Text under study =>

The woodland haven for farewells and memories
Richard Youle, local democracy reporter
Heading north from Carmarthen you drive through a steep valley with the Afon Gwili flowing past and ascend towards Rhos where the landscape opens up and, after passing through the village, a left turn takes you to a remote woodland.
In that woodland lie around 50 people – all loved ones to many. Hundreds more are expected to join them.
Keith Hall, who runs Bargoed Natural Burials with his mother, emerges from the trees a couple of minutes after I arrive. It’s very quiet, very green and very wet underfoot. It’s Carmarthenshire, after all.
History
Keith’s parents moved to the area from Gloucestershire 28 years ago when he was two and managed their land predominantly for wildlife. His father doesn’t live there any more but Keith and his mother, Sally, who has planted thousands of trees, have grown the burial business since gaining planning permission from the county council at the end of 2019.
Keith said: “At the time I was quitting my job and my mother said, ‘Do you want to try and set it up?’ The main issue was the planning.”
Not many 25-year-olds, as Keith was then, fill in an planning application form and arrange groundwater and drainage reports – very few do so for a burial site application.
“It came back to us (from the planning department) a couple of times to re-do,” said Keith, now 30. “We got planning permission, and had our first burial in February 2020 just before the Covid lockdown. That was quite a nice one – a friend of my mother’s friend. They didn’t want anything big, they wanted it to be ‘DIY’.”

What you need to do =>
**A)** Answer the following about the woodland burial article:
(i) Roughly how many people lie in the woodland?
(ii) When did the business gain planning permission from the county council?
(iii) In what month and year was the first burial held?
**B)** Echo the passage of the woodland burial article word for word, starting with "In that woodland" and going on through "end of 2019.".
**C)** Proceed with the woodland burial article from the point at which it stops.

The data =>
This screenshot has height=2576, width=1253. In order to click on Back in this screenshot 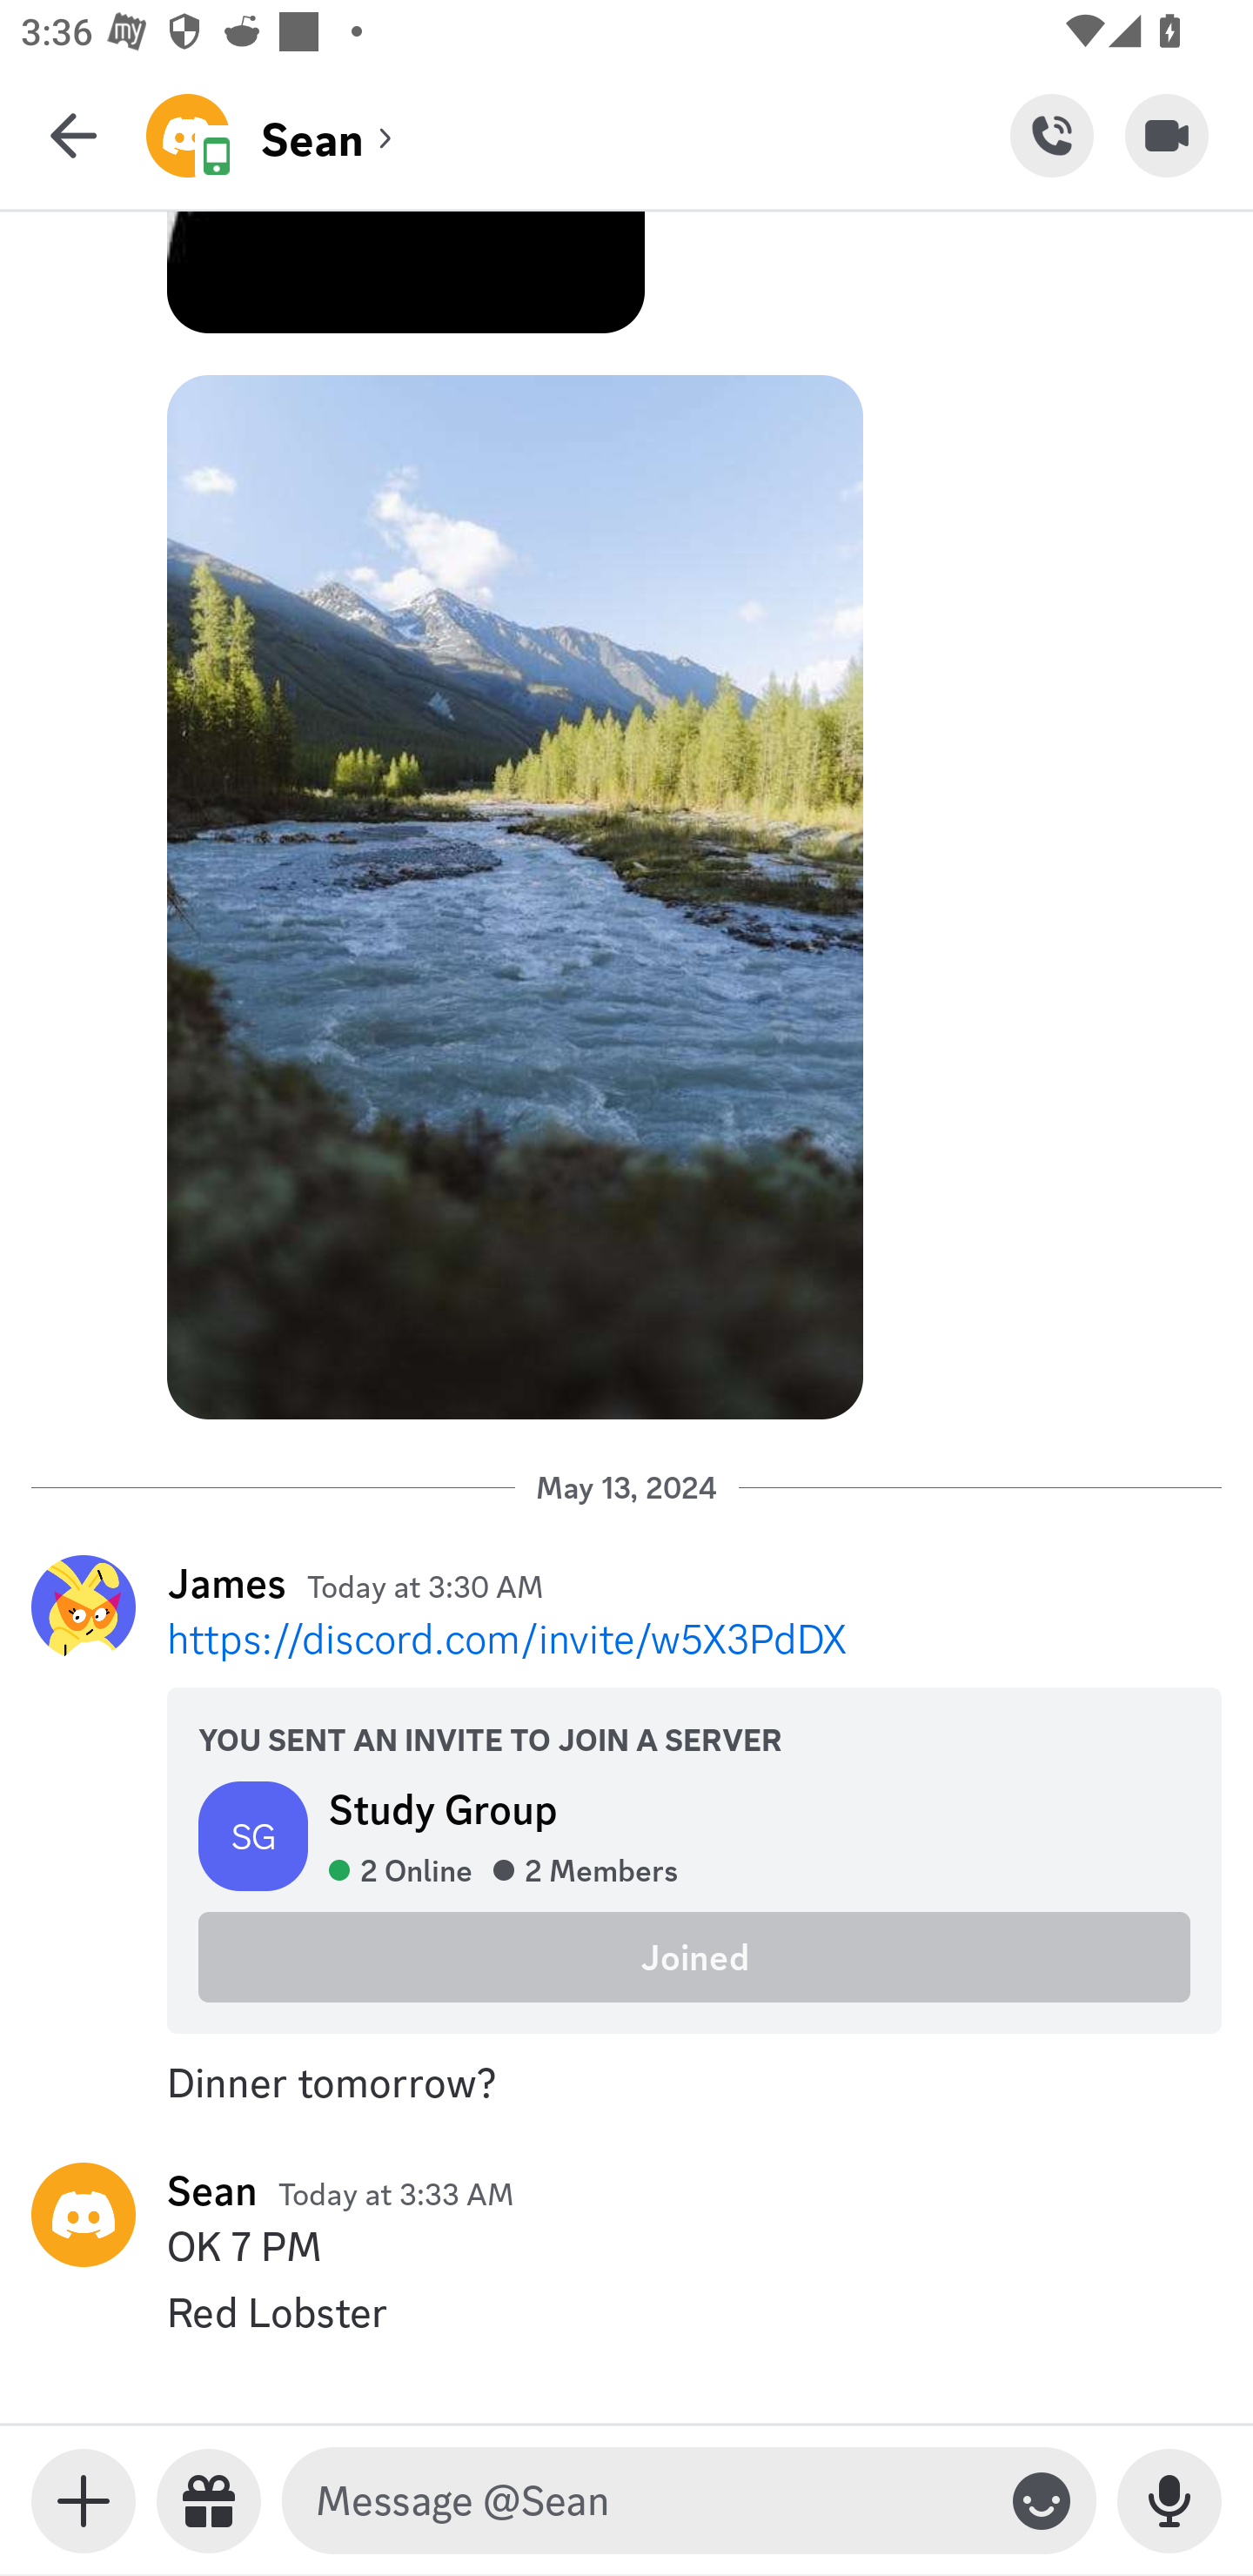, I will do `click(73, 135)`.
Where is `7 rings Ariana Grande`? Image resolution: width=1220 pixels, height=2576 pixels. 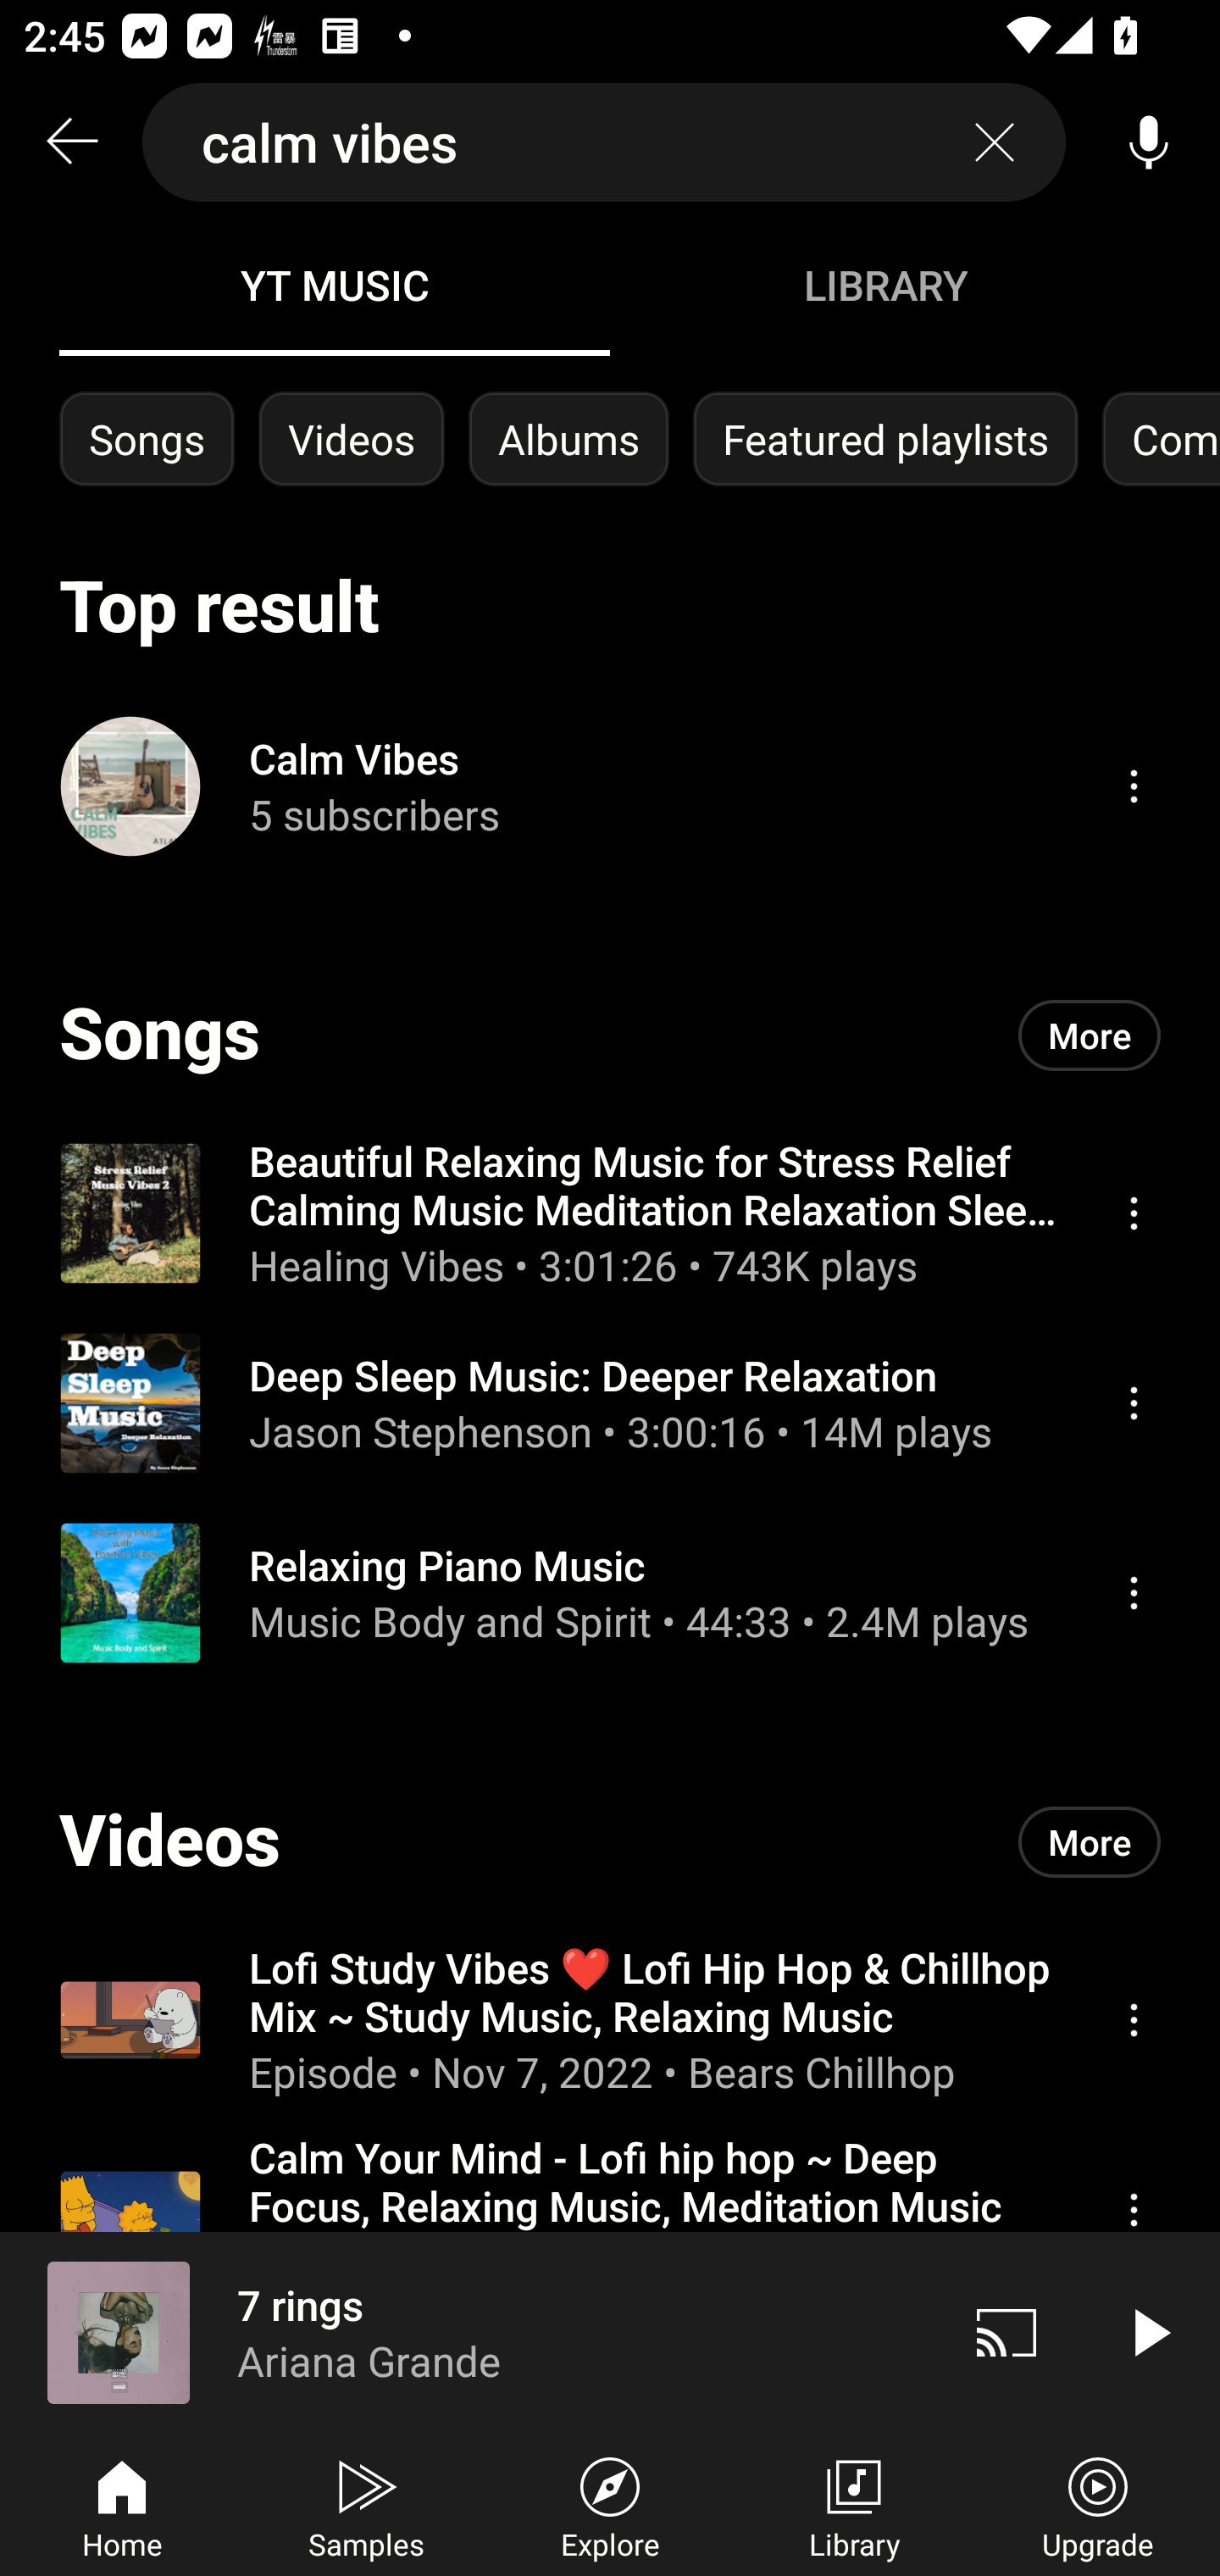
7 rings Ariana Grande is located at coordinates (468, 2332).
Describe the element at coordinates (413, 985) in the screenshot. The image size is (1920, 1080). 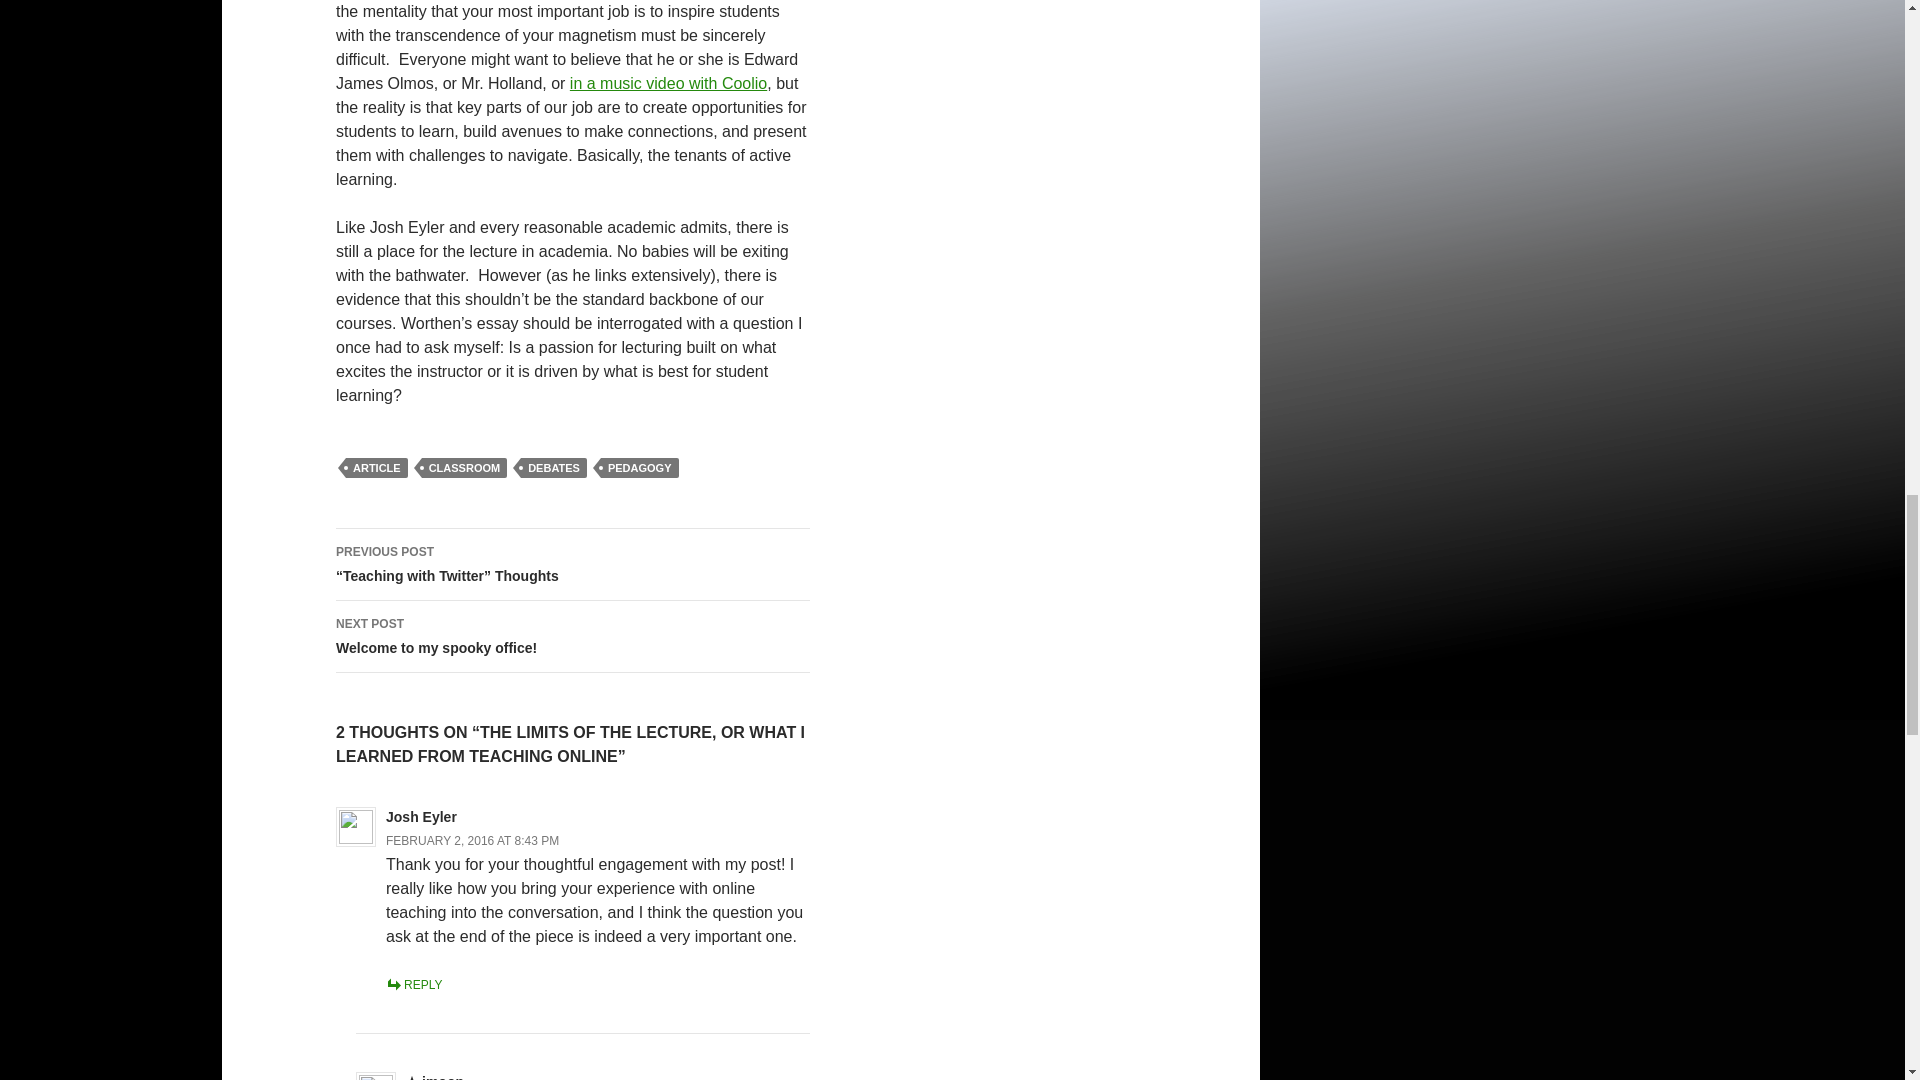
I see `REPLY` at that location.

Responses per task =>
**A)**
(i) Around 50.
(ii) At the end of 2019.
(iii) February 2020.

**B)**
In that woodland lie around 50 people – all loved ones to many. Hundreds more are expected to join them.
Keith Hall, who runs Bargoed Natural Burials with his mother, emerges from the trees a couple of minutes after I arrive. It’s very quiet, very green and very wet underfoot. It’s Carmarthenshire, after all.
History
Keith’s parents moved to the area from Gloucestershire 28 years ago when he was two and managed their land predominantly for wildlife. His father doesn’t live there any more but Keith and his mother, Sally, who has planted thousands of trees, have grown the burial business since gaining planning permission from the county council at the end of 2019.

**C)**
The burials take place among seven acres of woodland and wildflower meadow – land which was previously permanent pasture. There is scope to extend to an adjacent 13 acres subject to planning consent.
Keith said the area currently being used could accommodate up to 500 burials, a small proportion of which would be caskets with ashes inside rather than conventional graves. “We’ve already got about 100 pre-booked plots, including one person in her late 20s,” he said. “It can take the weight off people’s minds.”
Natural
More people are choosing natural burials over cremations and cemetery burials, according to the Association of Natural Burial Grounds, a membership group run by a charity called the Natural Death Centre.
“There are more natural burial sites opening every year and most of our members report a slow but steady increase in numbers year on year,” Rosie Inman-Cook, who manages both organisations.
She said private natural burials were usually cheaper – sometimes a lot cheaper – and avoided the greenhouse gas emissions associated with cremation. “A far better cycle of life, as many customers put it,” she said.
The idea for Bargoed Natural Burials came after friends of Mrs Hall were looking for a natural burial site for a relative of theirs. The two nearest, said Keith, were in Ceredigion and Swansea. “Since we’ve opened there is one in Pembrokeshire,” he said.
While his mother focuses on the admin side of the businesses, Keith shows people round and assists their neighbour and gravedigger Mick Bellwood during a burial. “He has been a Godsend,” said Keith.
Some families, he said, have a funeral director, others a celebrant, while others do the officiating themselves. “Some people really like a DIY funeral,” he said. “We will just assist with what’s needed.”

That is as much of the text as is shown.